To people who don't understand how it feels like to be hormonal (like, for example if you are a man) - it feels like any feeling you have is 100x intensified. I wonder if that's how bipolar people feel. I've cried more in the last 3 months than I've cried in the last three years together. A song that reminds me of something - crying. Bad news - crying. The baby I used to babysit doesn't stop crying - neither can I!
According to what I've read this is only going to get worse after the baby is born. At least for a little while.
I've been trying to find ways to deal with this abundance of feelings. I found one good way to deal with it is to turn on some music and go into full nesting mode - cleaning, organizing, planning. I do it for hours until I collapse onto the sofa to spend the rest or the day watching re-runs of "The Real Housewives of Beverly Hills" and "House Hunters" on HGTV.
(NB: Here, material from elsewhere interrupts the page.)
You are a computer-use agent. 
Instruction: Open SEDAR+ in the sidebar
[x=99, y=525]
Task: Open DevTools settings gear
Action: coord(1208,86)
Another way is to get lost in a really, really good book. Unfortunately I never know what I am going to be in the mood for. Last summer I plowed through all the books from the Sookie Stackhouse novels in about a month. Last month I finally found something as captivating - I read "The Hunger Games"-trilogy in about a week. I am still looking for a worthy successor to these amazing books. Every book I start now seems boring to me.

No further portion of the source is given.